* [Job A] Extract from the data-driven background estimation article the part that opens with the words containing "Data-driven background estimation" and closes with "Kataoka, Tokyo University).".
* [Job B] Render this sentence from the data-driven background estimation article in Spanish: "But there is still much work needed before getting there."
* [Job C] Please carry on the data-driven background estimation article from its final sentence.

Data-driven background estimation methods for physics analyses

16 June 2008

Prediction for SU3 SUSY events with the background estimated by various data-driven approaches (transverse mass method for the W and tt backgrounds, and neutrino replacement method for the Z background) in no-lepton mode (left) and one-lepton mode (right) at 10 TeV run with an accumulated luminosity of 100 pb-1 (the equivalent of the 2008 run). (Plots provided by Yousuke Kataoka, Tokyo University).

This year, at the 43rd Moriond conference, it was clear that everybody was waiting for the LHC to bring a few surprises in our field. But there is still much work needed before getting there. This was recently revealed/confirmed by the CSC notes exercise.

As already reported in several articles in ATLAS e-news, there are still several tasks we have to manage such as completing the FDR data analysis, tuning the full and fast simulations, speeding up the reconstruction algorithms, and setting priorities for MC simulation to name but a few. As if this was not enough, we also need to develop "data-driven analyses" which was first tried with the CSC analyses and I will concentrate on this aspect.

The key issue of the physics analysis at the LHC is how we handle the huge amount of QCD backgrounds over a signal with relatively small statistics for the individual search channels. We need lepton and photon identification algorithms with a very high rejection level against QCD jets, or large missing transverse energy and high-energy multi-jets in the final state to avoid those QCD events. As an example, the typical SUSY events with gluinos or SM Higgs bosons with mH=150 GeV should be produced with cross-sections of the order of 10 pb, which corresponds to the production rate of one event every two minutes or 10-2 Hz for a luminosity of 1033/cm2·s. On the other hand, QCD di-jets events with ET > 100 GeV are roughly produced with a cross-section of about 1 mb, that is a rate of 1 kHz for the same luminosity. To make a discovery using a simple counting approach, one would need to achieve a background rejection of the order of 105 to 108. This means we need an extremely high background rejection while keeping a large acceptance for the signal.

Now, there are two motivations for using real data for the background estimation; the first reason is related to how well Monte Carlo simulations can model the detector performance and how well QCD events are precisely described by perturbation theory. For instance, in SUSY analysis, large missing transverse energy and high-energy multi-jets events are required to enhance the signal events. Large fake missing energy is caused by energy mis-measurements in the calorimeter. And the modeling of high-energy multi-jets events requires using several terms of the expansion of the perturbation series. An approximation given by the parton showering model or lowest order multi-leg matrix element calculation has a large ambiguity. Thus, the estimation method cannot rely on MC predictions alone, which is why data-driven analysis is strongly desired, i.e. one wants to extract these quantities directly from the data.

* [Given information]
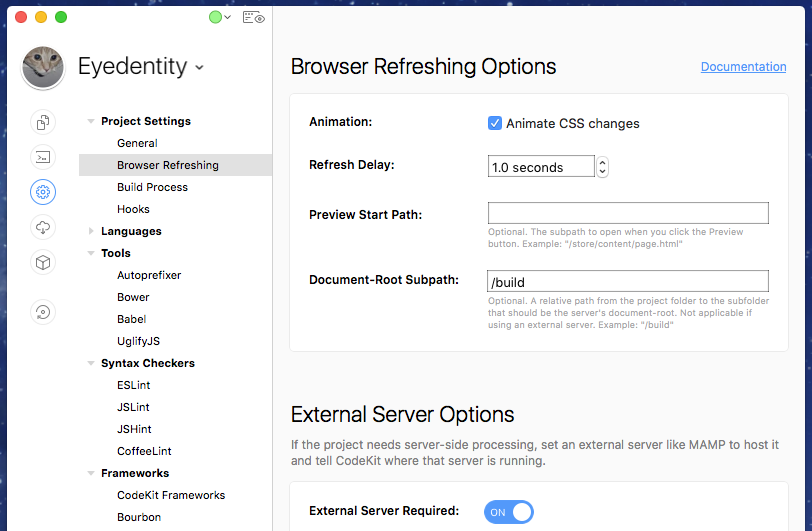This screenshot has height=531, width=812.
Task: Click the browser preview eye icon
Action: [x=253, y=17]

* [Exercise result A]
Data-driven background estimation methods for physics analyses

16 June 2008

Prediction for SU3 SUSY events with the background estimated by various data-driven approaches (transverse mass method for the W and tt backgrounds, and neutrino replacement method for the Z background) in no-lepton mode (left) and one-lepton mode (right) at 10 TeV run with an accumulated luminosity of 100 pb-1 (the equivalent of the 2008 run). (Plots provided by Yousuke Kataoka, Tokyo University).

* [Exercise result B] Pero todavía queda mucho trabajo por hacer antes de llegar allí.

* [Exercise result C]
The second motivation comes from the difficulties involved in simulating huge numbers of events. It is almost impossible to generate 107 to 1010 background events with full simulation to achieve a 1% accuracy level in signal acceptance estimation. For instance, in the Higgs to two photons search, one background contribution comes from QCD jets. When one requires finding two photons coming from QCD jets, only one in 10000 jets contains a photon. One then needs to have large numbers of simulated background events (~108) if the fake rates are estimated using MC events alone.

But the fake photon distribution can be estimated from data. Using a process with large cross-sections, like di-jets events, one can easily obtain the jets energy distribution with large statistics. Jets that are mis-identified as photons will have the same distribution. The fake photon rate is also needed but obtained by finding how many jets are also reconstructed as photons. Note that another approach to estimate the fake photon contribution is to use conversion events, but here the emphasis is to use high statistics events from data.

If the signal is a narrow resonance and simple side-band subtraction can work, we don’t need to extract the background contribution in the mass window. We just fit the events. But in most cases, the target signal is a complicated object. A typical example is SUSY events. The effective mass or missing ET are used to discriminate the signal from backgrounds. However, the signal spectrum is normally too broad to use the side-band subtraction. In this case, we need to know the shape of the background.

The first step is to define a control sample by finding a region of phase space where the signal events do not contribute. Using MC simulation, one needs to find a kinematic variable which is not correlated with the final variable we want to observe when we extract the background contribution in the signal region. The control samples are taken from real data and are mostly well known Standard Model processes. Once we find good variables to model the shape of the background, then we can estimate the background events in the signal region from the control region measured from the data.

As an example, in SUSY inclusive analyses, two of the many methods are used: the neutrino replacement method and the transverse mass method. When searching for a SUSY process leading to jets plus large missing transverse energy, one of the dominant backgrounds is Z→νν + jets. To estimate the contribution from Z→νν + jets events, one can use Z→μμ+jets events. The identified di-muon tracks are declared invisible to emulate neutrinos. Then the missing transverse energy is re-calculated for this event. Since the production mechanisms are the same in both processes, one simply has to correct for the muon reconstruction efficiency and neutrino branching ratio. The missing transverse energy is correctly estimated from the Z→μμ events in data, without having to rely on Monte Carlo simulations.

For W+jets and tt+jets events, the transverse mass method is used. First, one selects events with lepton+MET+jets, where MET is missing transverse energy. According to the MC, the transverse mass has no correlation with the final effective mass distribution. In the low transverse mass region, the tt+jets and W+jets events dominate. The fraction of W to tt events does not depend on the transverse mass cut, such that this fraction is valid in the signal region. Thus, we can use the low transverse mass region as a control sample. The shape is drawn from the control sample, then the overall normalization is taken into account in the low missing ET region in which the SUSY signal does not contribute. Backgrounds estimated with these methods are shown on the figure above.

To gain confidence in our results, we need the data to tune the Monte Carlo simulation but the Monte Carlo is also needed to determine how to use the data for data-driven background estimation methods. These techniques became more widely used with the CSC efforts but more is to come. After all, we still don’t have data!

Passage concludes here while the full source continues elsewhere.